ヤノヴィッツとクレスパンはお気に入りなのでそれだけでこのディスクは満足です、って本格的ワグネリアンから
みたら何じゃそりゃ!でしょうね。(^^♪

投稿: びーぐる | 2006年7月28日 (金) 10時36分

いや、そうでもないです。この二人の貴重な役柄ですから、それだけでも貴重なワルキューレであります。

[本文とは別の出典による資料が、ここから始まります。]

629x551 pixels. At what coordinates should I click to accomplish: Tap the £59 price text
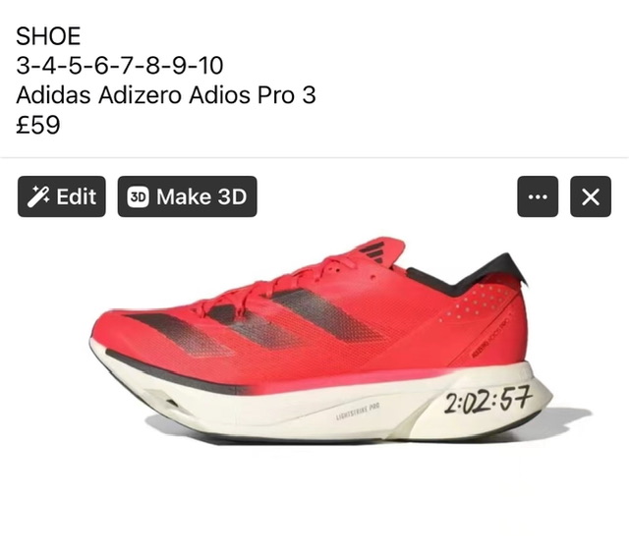click(x=38, y=125)
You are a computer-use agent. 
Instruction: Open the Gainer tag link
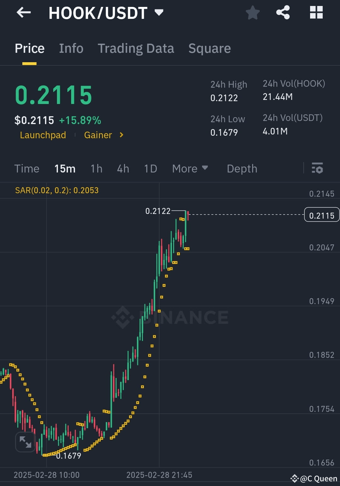(98, 135)
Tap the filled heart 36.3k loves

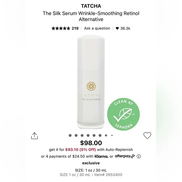pyautogui.click(x=123, y=28)
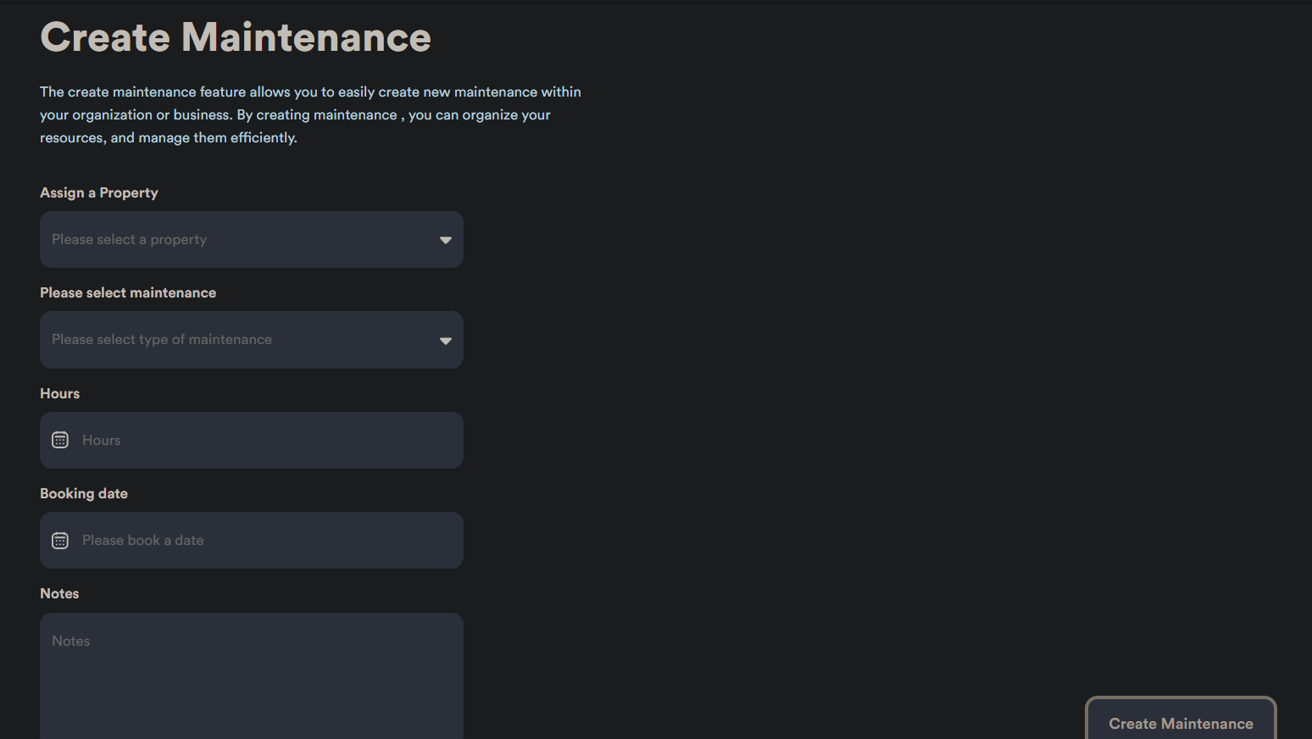Click the 'Hours' placeholder text
Image resolution: width=1312 pixels, height=739 pixels.
(x=102, y=441)
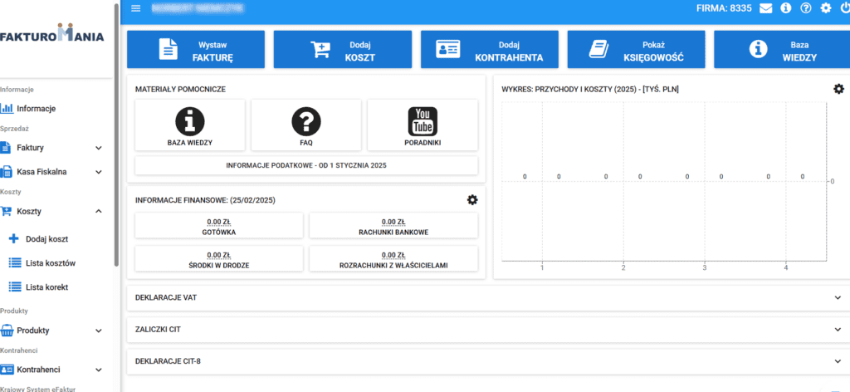
Task: Open Informacje podatkowe od 1 stycznia 2025
Action: pos(306,166)
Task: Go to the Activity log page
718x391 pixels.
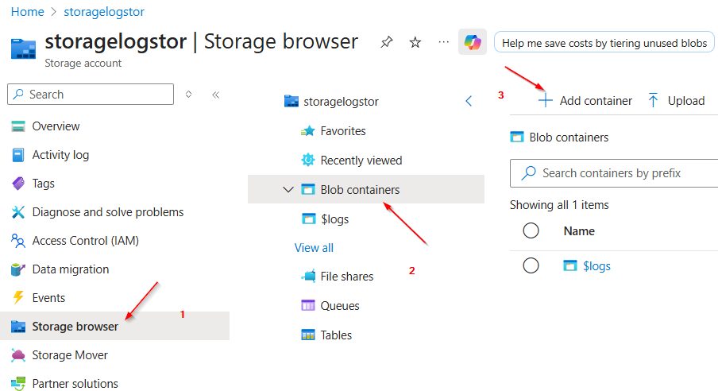Action: coord(60,155)
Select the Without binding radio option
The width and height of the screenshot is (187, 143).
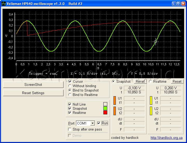(x=70, y=86)
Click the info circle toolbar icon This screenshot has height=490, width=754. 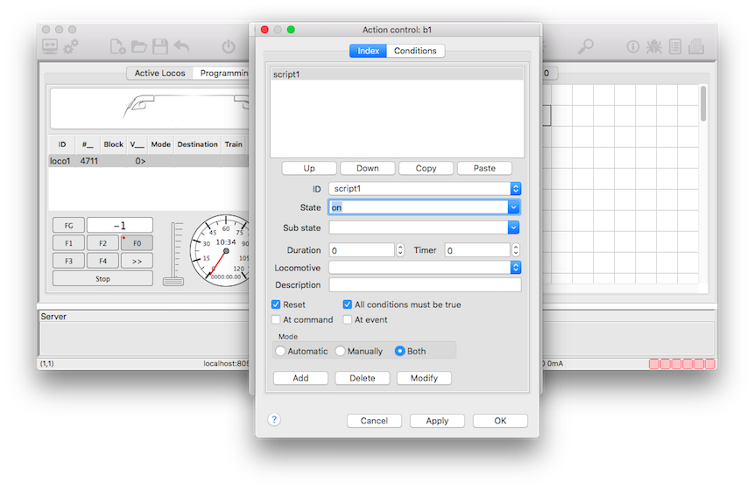632,46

投稿: yokochan | 2006年7月28日 (金) 20時39分

こんばんは♪  今日はちょっと遅くなってしまったのですが、何とかワルキューレに進むことができました。  ここは聴きどころ満載ですよね~。  KiKi がワーグナーに目覚めたきっかけを作ってくれたのがここでした。  「ワルキューレの騎行」もよかったのですが、第2幕のヴォータンの苦悩でガツンとやられ、第3幕のヴォータンとブリュンヒルデの二重唱とヴォータンの別れで号泣。  ジークフリートの動機でちょっと希望・・・・。  明日(ってもう今日なんだけど)は何とかジークフリートに進みたいなぁと思っている KiKi でした♪

投稿: KiKi | 2006年7月29日 (土) 02時03分

kikiさん、こんばんは。ワルキューレは泣ける場所が多くて困りますね。ウォータンの告別なんてもうウォータンになりきって歌ってしまいますよ。(車運転中とかですが)
週末は外出したりで、私のほうは「ジークフリート」は「おあづけ」でした。